For granddad, it wasn't really anything we did together that really stuck out, but something he said, or I was told he said. I was the first of my generation to have graduated from university, and I was told by my mum when she relayed the news to the Philippines that granddad was really happy and proud of what I had done. During our last family visit in Christmas / New Year's 2007/2008, a few years after my graduation, granddad came up to me one time and tried to say as much. Unfortunately by that time something had happened to granddad and apart from being sick and hospitalized every so often, he also became difficult to understand. I only got some words of what he said then, but I think I got the gist of it, because it was the only thing I really felt I understood from him during that entire visit without grandma nearby to translate.

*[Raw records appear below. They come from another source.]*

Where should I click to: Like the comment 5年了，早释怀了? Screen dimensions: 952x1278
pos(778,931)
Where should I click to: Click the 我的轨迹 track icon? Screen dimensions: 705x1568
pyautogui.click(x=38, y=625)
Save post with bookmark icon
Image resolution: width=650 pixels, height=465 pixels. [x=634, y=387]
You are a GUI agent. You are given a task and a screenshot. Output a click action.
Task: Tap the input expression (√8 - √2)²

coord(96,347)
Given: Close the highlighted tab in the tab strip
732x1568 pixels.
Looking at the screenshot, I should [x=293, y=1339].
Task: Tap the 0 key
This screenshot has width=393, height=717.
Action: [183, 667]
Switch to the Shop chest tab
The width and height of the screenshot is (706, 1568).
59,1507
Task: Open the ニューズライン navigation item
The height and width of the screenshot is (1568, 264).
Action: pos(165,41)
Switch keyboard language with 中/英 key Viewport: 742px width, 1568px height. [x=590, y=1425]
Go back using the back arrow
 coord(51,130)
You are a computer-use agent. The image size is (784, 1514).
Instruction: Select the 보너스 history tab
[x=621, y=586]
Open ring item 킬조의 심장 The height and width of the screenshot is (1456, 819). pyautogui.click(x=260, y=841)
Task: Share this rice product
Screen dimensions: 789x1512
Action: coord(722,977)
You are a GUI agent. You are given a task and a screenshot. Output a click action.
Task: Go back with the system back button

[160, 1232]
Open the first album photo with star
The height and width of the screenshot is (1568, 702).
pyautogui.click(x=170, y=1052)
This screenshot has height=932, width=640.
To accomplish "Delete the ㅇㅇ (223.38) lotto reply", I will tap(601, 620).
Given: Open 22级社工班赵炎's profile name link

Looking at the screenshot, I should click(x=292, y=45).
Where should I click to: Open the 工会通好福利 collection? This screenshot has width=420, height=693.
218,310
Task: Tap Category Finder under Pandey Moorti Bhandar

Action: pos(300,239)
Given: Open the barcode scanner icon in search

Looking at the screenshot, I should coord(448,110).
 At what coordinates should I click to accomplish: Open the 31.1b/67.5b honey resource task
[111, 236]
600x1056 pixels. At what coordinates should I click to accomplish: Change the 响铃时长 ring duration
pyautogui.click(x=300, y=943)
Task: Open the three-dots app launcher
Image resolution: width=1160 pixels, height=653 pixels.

I was afraid that I might have become some kind of emotionless robot given my lack of strong reaction from the loss of my grandparents, but maybe I'm feeling just the appropriate amount given my distance: I'm thinking of the rest of my family, particularly in the Philippines, how close they were to grandma and granddad, and feeling how much more it must hurt them over there; I'm thinking of the few times I did have with grandma and granddad, and how I felt with them then; and I'm thinking of how, with both of them gone, what it will mean to my family as a whole - my grandparents were the reason I went 'home' to the Philippines in the first place and are the link in the family tree that connected me to the extended family that I really like being a part of.

I'm gonna miss that. I'm gonna miss them. And that makes me sad.

Anyway, I still don't have those older photos that I wanted, but I went through the ones from my last visit and managed to find this one of my grandparents, surrounded by a very small fraction of the entire family.